I would have liked to have spent more time discussing these amendments, particularly as they relate to Scotland and Wales. I was a great advocate of devolution in Scotland—and subsequently in Wales—and strongly supported giving more power to the Scottish Parliament. I served as a Member of the Scottish Parliament for four years, so I know the kind of work that is done there. Some of it was very effective, although it is less effective now under the SNP—much less effective than it used to be in the joint Labour-Liberal Democrat Administration. I wonder if all the differences that are now demanded by the current Administration in Edinburgh are genuinely sensible or just for the sake of being different in Scotland. I sometimes think that they just want to be different for the sake of it. I would like the Minister to reassure us that this is not the case in any of these amendments, because what difference is there?
In relation to voting at elections in Scotland and England, people move quite a lot from Scotland to England, so in one year they may vote in Edinburgh and the next year they may vote in London. Therefore, some degree of consistency has an advantage. The only difference that I know of at the moment is the voting age in Scotland, which is 16 for Scottish Parliament elections, but apart from that I think that the procedures are fairly similar. Can the Minister assure us that each of these amendments—as I say, I have not had the time, opportunity and support to be able to go through them one by one—is a genuine, excepted difference?
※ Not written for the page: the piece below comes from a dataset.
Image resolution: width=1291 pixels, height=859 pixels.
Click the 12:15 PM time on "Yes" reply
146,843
Or has the Minister had his arm twisted and, wanting to keep the SNP Administration quiet, has he just agreed to do what they suggest?
My Lords, I wish to speak to those amendments in this group which deal with the consequences of the Welsh Government’s refusal to grant legislative consent to this Bill—primarily, Amendments 1 and 2, and others. The Welsh Government’s refusal results, of course, in the removal from the Bill of all aspects which relate to devolved elections. I am pleased to welcome these amendments, but I must say that the pleasure is tempered by the sympathy that I feel for my English colleagues, who will have to contend with some aspects of this Bill which they, and I, find very difficult to accept, and which go against the principles which govern free and fair elections in the UK.
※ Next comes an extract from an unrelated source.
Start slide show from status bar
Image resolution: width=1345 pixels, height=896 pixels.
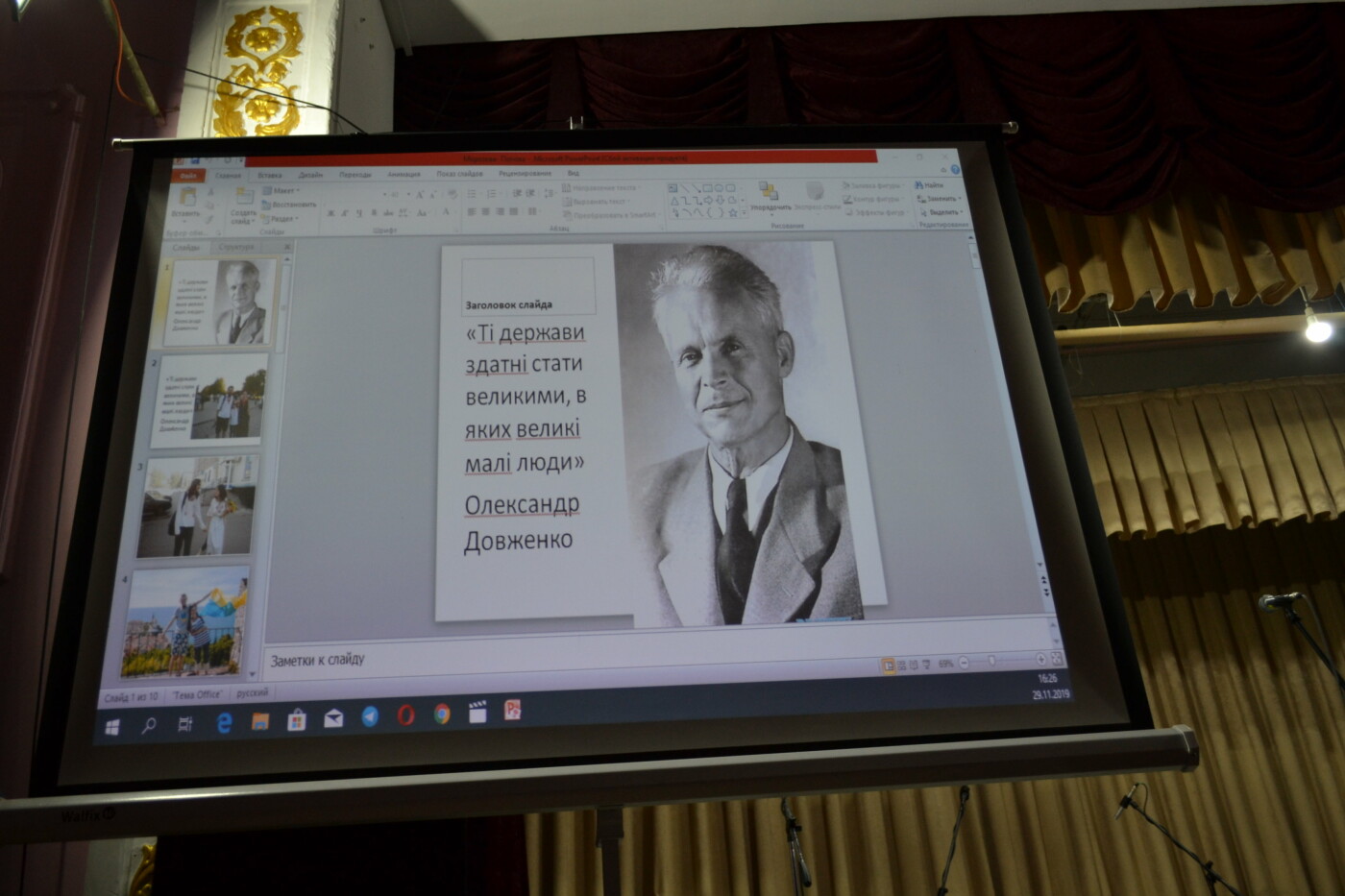(926, 664)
At Second Reading, I spoke against the moves to neuter or control the Electoral Commission by the introduction of a strategy and policy statement, which your Lordships’ Committee has just dealt with. I also spoke of the deep disappointment felt in the Senedd at the way in which the UK Government was prepared to overlook or ignore the role of the Llywydd’s Committee, and its role in holding the Electoral Commission to account on behalf of the Senedd itself.
The refusal of the Welsh Government to give legislative consent to this Bill has resulted in Amendment 1, which excludes the Electoral Commission’s devolved Scottish and Welsh functions from inclusion in a statement, and Amendment 2, which defines the elections to which the functions relate, thereby securing the status quo for the commission in Wales. The refusal also has the effect that, in devolved Welsh elections, there will be no need for voter ID, no new constraints on postal or proxy voting and no extension of the overseas franchise.